WORK ITEM.
Word for word, copy the lines from the one with "This screenshot has height=819, width=1456." to the last line of the data below, counting both, and keep every picture out.

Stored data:

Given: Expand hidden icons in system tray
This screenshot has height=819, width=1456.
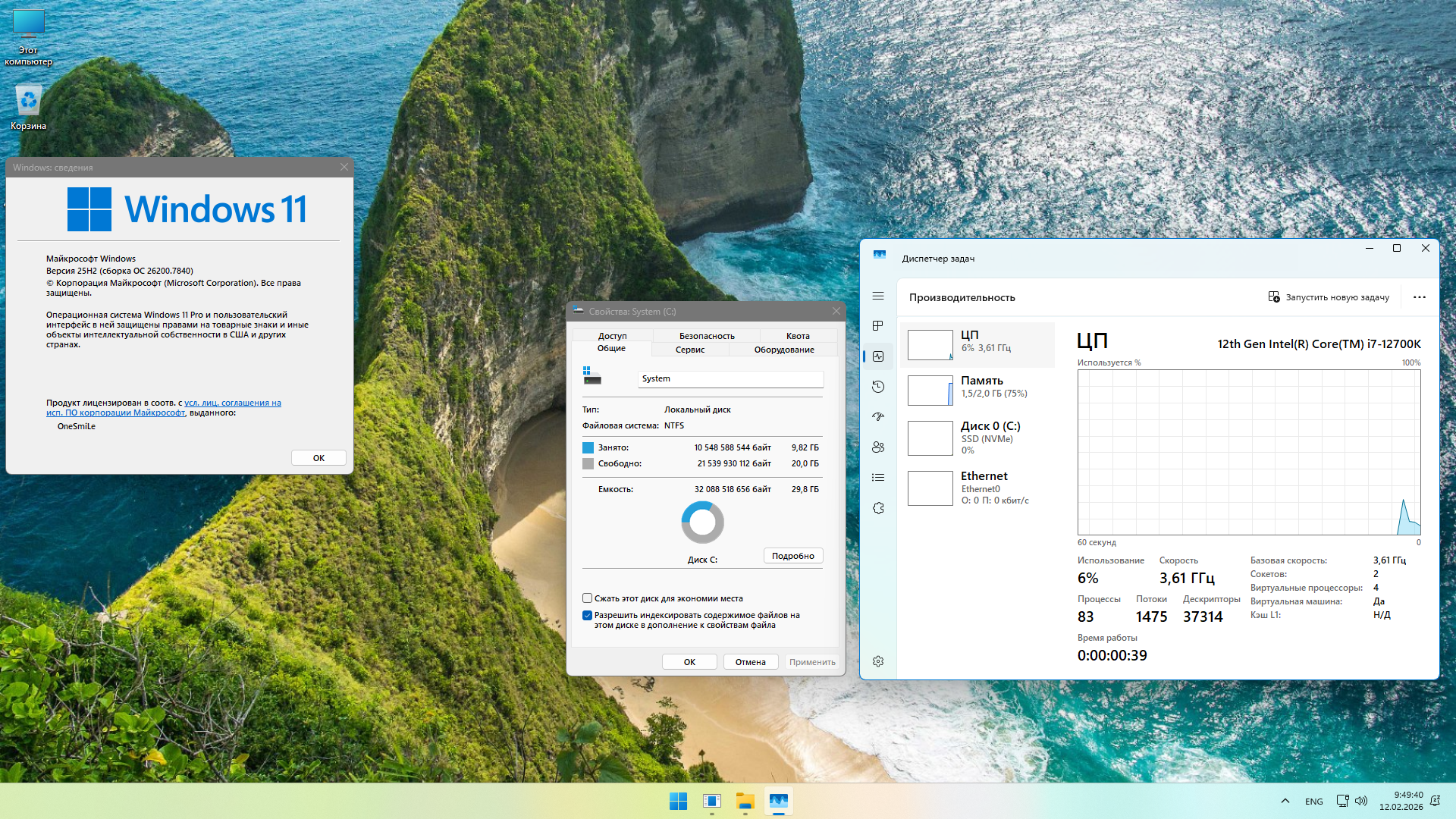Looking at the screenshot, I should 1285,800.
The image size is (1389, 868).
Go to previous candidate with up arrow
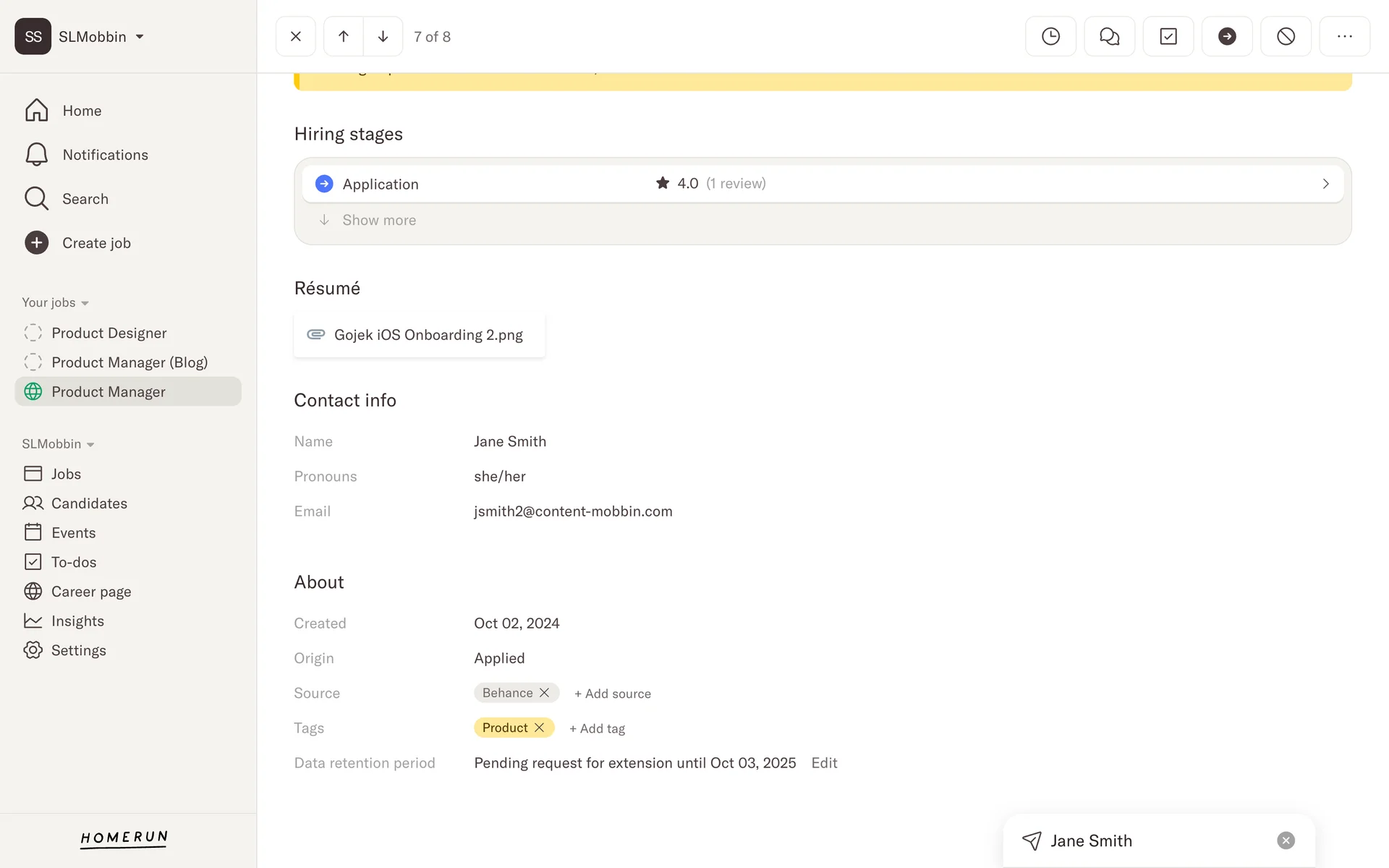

THE ANSWER.
This screenshot has height=819, width=1456.
Looking at the screenshot, I should 1285,800.
The image size is (1389, 868).
Go to previous candidate with up arrow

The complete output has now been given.